◆ TASK OBJECTIVE ◆
Go through the data below and copy each line that includes "title".

◆ RECORD SET ◆
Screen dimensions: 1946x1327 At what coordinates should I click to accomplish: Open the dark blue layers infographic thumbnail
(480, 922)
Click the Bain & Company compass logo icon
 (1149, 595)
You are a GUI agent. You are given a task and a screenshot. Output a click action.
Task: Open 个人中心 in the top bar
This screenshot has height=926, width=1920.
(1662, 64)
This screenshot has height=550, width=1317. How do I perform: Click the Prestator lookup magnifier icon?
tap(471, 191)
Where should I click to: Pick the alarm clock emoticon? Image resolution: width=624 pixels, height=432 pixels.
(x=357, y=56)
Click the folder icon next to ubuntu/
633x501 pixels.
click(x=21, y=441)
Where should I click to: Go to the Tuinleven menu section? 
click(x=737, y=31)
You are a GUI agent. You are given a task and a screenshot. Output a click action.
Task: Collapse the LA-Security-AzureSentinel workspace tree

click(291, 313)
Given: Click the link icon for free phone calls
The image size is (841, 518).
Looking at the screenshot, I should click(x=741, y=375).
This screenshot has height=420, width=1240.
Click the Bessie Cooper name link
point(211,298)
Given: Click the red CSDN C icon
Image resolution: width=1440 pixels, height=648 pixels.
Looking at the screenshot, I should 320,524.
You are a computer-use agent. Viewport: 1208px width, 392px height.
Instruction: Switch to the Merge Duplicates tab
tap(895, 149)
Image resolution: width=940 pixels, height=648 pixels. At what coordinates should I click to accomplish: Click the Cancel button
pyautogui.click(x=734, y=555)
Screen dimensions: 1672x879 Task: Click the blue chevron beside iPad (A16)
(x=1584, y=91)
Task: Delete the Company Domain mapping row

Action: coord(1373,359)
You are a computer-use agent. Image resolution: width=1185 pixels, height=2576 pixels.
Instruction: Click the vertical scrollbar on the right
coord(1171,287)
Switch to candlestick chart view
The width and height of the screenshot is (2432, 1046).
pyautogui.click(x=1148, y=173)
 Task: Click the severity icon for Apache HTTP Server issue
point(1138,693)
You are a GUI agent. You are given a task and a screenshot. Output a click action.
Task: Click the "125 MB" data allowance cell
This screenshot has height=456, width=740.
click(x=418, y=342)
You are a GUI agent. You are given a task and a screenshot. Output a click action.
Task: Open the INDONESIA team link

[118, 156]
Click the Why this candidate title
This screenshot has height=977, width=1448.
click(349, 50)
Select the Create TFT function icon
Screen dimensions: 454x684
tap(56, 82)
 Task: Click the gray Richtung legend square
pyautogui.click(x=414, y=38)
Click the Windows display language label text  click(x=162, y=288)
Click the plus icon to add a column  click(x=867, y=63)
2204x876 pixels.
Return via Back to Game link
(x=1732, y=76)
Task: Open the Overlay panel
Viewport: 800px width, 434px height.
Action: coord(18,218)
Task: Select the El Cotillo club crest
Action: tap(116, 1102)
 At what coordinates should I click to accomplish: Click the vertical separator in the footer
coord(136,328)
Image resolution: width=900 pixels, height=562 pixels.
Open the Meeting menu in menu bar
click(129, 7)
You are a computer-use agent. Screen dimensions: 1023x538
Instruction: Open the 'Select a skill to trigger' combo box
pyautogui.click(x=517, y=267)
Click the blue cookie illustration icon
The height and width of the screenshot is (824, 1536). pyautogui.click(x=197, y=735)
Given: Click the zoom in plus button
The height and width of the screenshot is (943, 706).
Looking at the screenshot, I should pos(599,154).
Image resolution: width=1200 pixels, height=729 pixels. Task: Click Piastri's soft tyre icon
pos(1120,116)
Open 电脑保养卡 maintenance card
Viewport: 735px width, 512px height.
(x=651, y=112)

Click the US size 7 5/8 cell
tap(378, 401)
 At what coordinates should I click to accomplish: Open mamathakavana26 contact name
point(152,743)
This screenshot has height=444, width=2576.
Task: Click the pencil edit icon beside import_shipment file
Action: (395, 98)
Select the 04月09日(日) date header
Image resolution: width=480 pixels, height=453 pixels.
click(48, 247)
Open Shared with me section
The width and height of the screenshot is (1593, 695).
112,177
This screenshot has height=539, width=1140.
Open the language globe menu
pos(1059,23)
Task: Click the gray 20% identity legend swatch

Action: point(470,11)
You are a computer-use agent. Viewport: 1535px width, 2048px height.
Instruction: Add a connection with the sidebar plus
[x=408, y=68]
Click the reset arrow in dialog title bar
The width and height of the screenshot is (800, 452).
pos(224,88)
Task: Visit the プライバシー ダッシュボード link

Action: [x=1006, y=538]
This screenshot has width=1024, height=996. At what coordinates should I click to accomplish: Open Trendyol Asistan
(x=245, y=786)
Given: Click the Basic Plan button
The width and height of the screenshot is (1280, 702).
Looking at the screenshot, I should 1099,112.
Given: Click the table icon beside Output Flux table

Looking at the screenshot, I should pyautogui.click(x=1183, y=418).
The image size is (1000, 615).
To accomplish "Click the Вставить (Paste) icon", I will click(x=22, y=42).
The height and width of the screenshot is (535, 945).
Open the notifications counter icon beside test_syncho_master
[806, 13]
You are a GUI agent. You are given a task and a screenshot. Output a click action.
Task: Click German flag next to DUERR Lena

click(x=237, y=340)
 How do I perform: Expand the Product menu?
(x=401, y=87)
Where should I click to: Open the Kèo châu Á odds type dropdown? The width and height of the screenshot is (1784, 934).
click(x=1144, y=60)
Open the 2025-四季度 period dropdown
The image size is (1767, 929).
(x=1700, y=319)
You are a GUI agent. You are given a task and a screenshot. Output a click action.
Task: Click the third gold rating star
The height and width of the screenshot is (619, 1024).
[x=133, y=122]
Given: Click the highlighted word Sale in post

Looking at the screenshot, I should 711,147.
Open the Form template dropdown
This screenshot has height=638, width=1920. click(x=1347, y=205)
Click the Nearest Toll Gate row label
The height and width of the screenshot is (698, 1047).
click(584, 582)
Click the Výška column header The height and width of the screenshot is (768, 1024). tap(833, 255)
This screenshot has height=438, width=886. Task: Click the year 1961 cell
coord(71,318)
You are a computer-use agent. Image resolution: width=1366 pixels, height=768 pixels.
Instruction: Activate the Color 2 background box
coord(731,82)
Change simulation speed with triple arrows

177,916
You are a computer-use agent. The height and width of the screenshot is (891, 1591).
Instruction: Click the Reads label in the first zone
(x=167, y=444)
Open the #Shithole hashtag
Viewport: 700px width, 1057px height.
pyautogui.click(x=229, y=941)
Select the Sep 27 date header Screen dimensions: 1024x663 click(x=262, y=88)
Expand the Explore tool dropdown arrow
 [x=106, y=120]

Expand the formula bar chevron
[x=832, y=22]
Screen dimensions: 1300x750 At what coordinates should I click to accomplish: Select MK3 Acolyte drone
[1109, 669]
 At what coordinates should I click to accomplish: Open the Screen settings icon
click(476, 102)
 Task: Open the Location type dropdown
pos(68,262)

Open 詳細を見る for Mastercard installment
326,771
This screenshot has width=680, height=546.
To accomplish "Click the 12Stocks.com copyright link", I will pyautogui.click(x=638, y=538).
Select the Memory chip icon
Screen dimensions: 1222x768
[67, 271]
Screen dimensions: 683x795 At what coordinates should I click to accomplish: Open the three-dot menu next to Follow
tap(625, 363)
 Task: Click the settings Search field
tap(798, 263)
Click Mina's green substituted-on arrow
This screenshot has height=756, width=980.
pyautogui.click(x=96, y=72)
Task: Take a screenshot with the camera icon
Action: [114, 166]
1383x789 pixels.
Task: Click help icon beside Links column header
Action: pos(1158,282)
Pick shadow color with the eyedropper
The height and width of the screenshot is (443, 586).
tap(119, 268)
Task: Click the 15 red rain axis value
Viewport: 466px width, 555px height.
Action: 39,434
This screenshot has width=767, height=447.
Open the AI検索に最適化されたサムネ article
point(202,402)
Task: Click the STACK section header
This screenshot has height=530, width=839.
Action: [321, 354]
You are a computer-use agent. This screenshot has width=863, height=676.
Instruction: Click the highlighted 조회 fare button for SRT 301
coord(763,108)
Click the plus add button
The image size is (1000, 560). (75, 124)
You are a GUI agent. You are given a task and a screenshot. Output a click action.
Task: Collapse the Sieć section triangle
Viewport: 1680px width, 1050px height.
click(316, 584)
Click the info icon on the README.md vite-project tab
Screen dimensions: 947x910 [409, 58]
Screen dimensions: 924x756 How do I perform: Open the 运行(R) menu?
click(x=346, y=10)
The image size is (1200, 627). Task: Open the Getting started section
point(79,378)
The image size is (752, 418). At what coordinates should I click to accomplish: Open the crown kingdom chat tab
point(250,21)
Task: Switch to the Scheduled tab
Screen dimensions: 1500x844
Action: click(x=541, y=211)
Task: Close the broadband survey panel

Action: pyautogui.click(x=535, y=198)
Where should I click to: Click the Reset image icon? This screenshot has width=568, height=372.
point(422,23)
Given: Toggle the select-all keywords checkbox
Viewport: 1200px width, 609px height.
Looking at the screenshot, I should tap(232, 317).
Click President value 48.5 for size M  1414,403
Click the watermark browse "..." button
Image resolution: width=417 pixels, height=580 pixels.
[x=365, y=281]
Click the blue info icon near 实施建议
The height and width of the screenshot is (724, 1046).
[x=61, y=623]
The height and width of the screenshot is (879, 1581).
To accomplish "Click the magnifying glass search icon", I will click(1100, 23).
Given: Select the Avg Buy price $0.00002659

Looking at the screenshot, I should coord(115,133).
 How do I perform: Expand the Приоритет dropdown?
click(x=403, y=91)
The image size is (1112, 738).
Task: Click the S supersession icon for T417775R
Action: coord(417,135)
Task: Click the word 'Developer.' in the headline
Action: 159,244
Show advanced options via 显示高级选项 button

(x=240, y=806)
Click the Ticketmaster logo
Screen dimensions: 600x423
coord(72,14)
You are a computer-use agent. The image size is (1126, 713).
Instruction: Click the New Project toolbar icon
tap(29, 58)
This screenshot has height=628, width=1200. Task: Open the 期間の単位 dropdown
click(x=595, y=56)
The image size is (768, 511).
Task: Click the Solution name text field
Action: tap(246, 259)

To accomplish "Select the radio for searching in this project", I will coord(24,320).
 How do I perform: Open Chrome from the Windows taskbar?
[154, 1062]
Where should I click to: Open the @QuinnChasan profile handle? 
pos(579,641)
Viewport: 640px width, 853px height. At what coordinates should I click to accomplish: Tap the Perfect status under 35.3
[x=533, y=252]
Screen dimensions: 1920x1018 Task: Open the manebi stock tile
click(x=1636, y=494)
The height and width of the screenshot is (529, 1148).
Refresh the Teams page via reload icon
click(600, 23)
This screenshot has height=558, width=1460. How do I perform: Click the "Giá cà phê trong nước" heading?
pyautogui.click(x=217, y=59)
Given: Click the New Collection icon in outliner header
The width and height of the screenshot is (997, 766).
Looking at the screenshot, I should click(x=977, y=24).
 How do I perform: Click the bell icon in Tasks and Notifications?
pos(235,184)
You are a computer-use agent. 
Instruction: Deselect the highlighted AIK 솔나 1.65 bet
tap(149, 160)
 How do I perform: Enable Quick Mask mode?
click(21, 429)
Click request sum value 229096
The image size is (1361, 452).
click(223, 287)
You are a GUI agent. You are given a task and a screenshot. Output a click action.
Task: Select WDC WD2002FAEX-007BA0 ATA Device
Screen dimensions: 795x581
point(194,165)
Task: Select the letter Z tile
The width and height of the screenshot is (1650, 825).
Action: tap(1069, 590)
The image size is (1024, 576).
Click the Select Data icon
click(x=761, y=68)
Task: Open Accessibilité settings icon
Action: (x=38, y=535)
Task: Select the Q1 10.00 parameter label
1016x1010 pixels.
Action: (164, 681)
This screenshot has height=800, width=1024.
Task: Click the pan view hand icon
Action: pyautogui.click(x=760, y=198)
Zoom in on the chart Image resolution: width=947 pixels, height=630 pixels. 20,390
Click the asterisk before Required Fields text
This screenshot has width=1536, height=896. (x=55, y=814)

◆ OUTPUT BELOW ◆
Click the Why this candidate title
Click the reset arrow in dialog title bar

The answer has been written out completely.